Der Bericht bildet umfassender als je zuvor den Stand der Emissionstrends ab – auch hier federführend koordiniert durch einen Kollegen vom MCC. Aber er zeigt eben auch die Möglichkeiten, diese Trends umzukehren. Bemerkenswert ist der Befund, dass die Technologien für den Klimaschutz immer preiswerter werden – von Solarpanelen (mit einem Preisrückgang von rund 60 Prozent seit 2015) über Windanlagen bis zur Stromspeicherung.
Ein CO2-Preis von 100 Euro kann schon viel bewirken
Doch warum schlägt sich das nicht längst in einem schnelleren Umbau der Wirtschaft nieder? Das liegt vor allem am Fehlen von Glaubwürdigkeit der Klimapolitik, das die ökonomische Anreizwirkung schmälert: Die Marktakteure erwarten politische Rückzieher und richten ihr Handeln zum Teil an weniger drastischen als den angekündigten Maßnahmen aus.
Insbesondere bei der aus Sicht vieler Regierungen politisch schwer umsetzbaren CO2-Bepreisung fehlt es noch an überzeugenden und mit dem 1,5-Grad-Ziel kompatiblen Politikmaßnahmen. Dabei gibt der Bericht einen Hinweis darauf, dass die Preise nicht in den Himmel steigen müssen: Von den globalen Emissionen des Jahres 2019 lässt sich bis 2030 die Hälfte mit Technologien einsparen, die pro Tonne vermiedenen CO2-Ausstoßes 100 Euro oder weniger kosten. Zum Vergleich: Der Marktpreis für eine Tonne CO2 im Europäischen Emissionshandel liegt aktuell bei knapp 80 Euro.
Insgesamt legt der Weltklimarat hier eine dringend benötigte, beispiellos umfassende Wissenssynthese vor.
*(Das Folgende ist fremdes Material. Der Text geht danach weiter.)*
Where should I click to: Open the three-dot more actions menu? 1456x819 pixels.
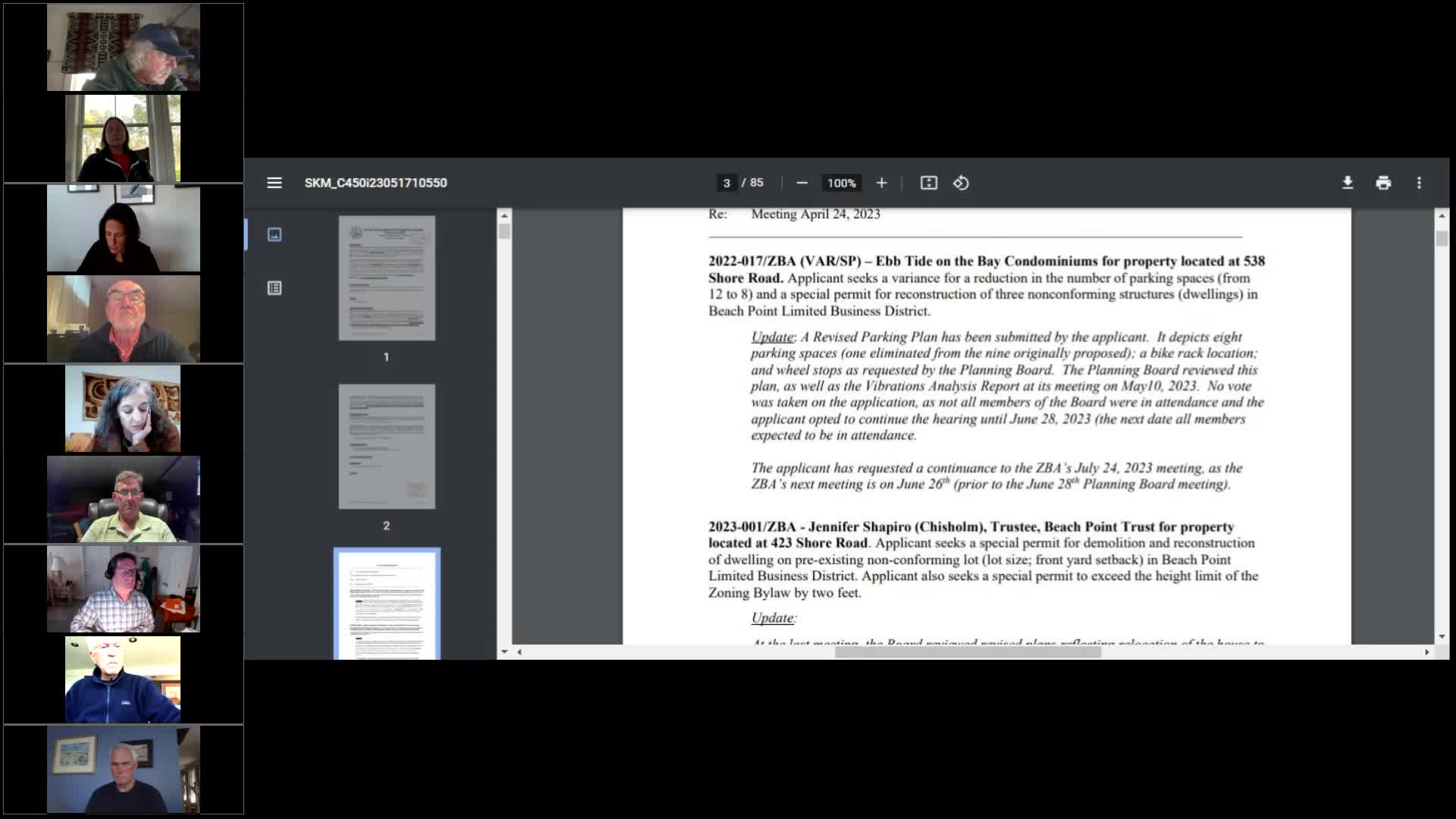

Er liefert damit eine unentbehrliche Informationsgrundlage für die Klimapolitik. Er zeigt eindrücklich, was getan werden muss – und auch zum Wie, mit dem sich der IPCC aufgrund seines auf Konsens ausgerichteten Beschlussprocedere mit pointierten Aussagen etwas schwertut, gibt es in der Klimaökonomie ja einen viel breiteren Erkenntnisstand als noch vor wenigen Jahren.
Der Prozess muss Fahrt aufnehmen, das Ambitionsniveau weiter steigen. Das Wort von der „Zeitenwende“, das der Bundeskanzler angesichts des Ukraine-Kriegs in Bezug auf die Sicherheitspolitik proklamiert hat, passt auch zum Thema Klimaschutz: Es gilt, die Kosten von Klimaschäden für künftige Generationen beherrschbar zu halten und ihnen eine lebenswerte Existenz zu ermöglichen.
Erschienen am 5. April 2022 auch im „Handelsblatt“.